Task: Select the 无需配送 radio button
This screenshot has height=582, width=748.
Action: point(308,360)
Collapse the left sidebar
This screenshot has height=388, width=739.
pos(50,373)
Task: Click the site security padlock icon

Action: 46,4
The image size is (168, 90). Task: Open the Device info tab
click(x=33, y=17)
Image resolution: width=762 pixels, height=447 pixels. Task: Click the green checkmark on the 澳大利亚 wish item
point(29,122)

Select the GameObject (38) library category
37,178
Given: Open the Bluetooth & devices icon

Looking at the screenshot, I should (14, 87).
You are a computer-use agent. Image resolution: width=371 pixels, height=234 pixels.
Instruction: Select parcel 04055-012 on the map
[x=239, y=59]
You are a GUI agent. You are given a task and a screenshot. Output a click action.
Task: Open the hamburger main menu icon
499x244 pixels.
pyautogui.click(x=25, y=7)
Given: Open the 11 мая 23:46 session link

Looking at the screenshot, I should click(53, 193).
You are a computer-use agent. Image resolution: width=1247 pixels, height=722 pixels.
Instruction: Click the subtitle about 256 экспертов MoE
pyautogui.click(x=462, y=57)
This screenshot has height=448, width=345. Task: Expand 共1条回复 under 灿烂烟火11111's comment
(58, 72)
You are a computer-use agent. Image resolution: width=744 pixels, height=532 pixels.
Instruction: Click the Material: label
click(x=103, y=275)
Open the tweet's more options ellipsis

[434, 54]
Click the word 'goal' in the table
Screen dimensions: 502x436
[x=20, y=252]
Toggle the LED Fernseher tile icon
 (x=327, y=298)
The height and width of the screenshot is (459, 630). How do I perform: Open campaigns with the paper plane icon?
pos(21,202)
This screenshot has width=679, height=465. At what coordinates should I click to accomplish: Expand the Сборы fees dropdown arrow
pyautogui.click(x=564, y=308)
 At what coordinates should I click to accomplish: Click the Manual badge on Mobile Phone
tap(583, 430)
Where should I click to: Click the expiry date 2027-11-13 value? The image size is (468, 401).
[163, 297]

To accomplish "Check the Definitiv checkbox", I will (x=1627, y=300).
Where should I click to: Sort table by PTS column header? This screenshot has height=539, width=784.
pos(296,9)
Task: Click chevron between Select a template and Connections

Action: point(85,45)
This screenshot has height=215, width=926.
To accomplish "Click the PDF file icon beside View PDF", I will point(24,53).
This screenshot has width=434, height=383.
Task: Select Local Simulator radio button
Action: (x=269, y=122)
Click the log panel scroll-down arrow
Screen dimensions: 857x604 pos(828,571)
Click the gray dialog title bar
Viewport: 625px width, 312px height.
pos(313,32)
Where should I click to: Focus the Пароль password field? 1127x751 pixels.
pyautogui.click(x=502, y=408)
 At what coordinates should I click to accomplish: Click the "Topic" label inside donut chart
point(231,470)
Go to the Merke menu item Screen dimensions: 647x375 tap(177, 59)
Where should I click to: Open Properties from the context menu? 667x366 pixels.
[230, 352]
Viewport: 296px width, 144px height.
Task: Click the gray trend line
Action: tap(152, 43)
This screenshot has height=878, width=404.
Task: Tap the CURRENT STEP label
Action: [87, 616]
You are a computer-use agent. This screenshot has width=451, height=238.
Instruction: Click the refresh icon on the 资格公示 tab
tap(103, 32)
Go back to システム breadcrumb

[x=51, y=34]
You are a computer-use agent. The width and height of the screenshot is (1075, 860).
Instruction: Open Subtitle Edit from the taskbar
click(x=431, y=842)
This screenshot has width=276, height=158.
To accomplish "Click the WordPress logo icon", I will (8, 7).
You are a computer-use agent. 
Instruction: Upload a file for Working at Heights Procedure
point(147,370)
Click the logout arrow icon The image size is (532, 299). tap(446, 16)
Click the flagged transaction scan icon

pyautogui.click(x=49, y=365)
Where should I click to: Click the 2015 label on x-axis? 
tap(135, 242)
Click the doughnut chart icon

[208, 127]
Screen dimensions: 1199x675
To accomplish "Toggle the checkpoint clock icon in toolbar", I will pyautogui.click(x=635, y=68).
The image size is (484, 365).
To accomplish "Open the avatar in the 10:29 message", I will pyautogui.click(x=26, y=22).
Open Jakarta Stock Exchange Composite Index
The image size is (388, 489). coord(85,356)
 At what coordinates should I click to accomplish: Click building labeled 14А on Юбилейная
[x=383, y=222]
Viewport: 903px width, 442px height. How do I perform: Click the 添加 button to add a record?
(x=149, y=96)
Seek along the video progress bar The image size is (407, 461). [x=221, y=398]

> _Tus instrucciones_
¿Puedes repetir sin ningún cambio las líneas que van desde la que contiene "This screenshot has width=276, height=158." hasta la que contiene "point(147,370)", ambas incluidas?

> _Solución del problema_
This screenshot has width=276, height=158.
To accomplish "Click the WordPress logo icon", I will (8, 7).
You are a computer-use agent. 
Instruction: Upload a file for Working at Heights Procedure
point(147,370)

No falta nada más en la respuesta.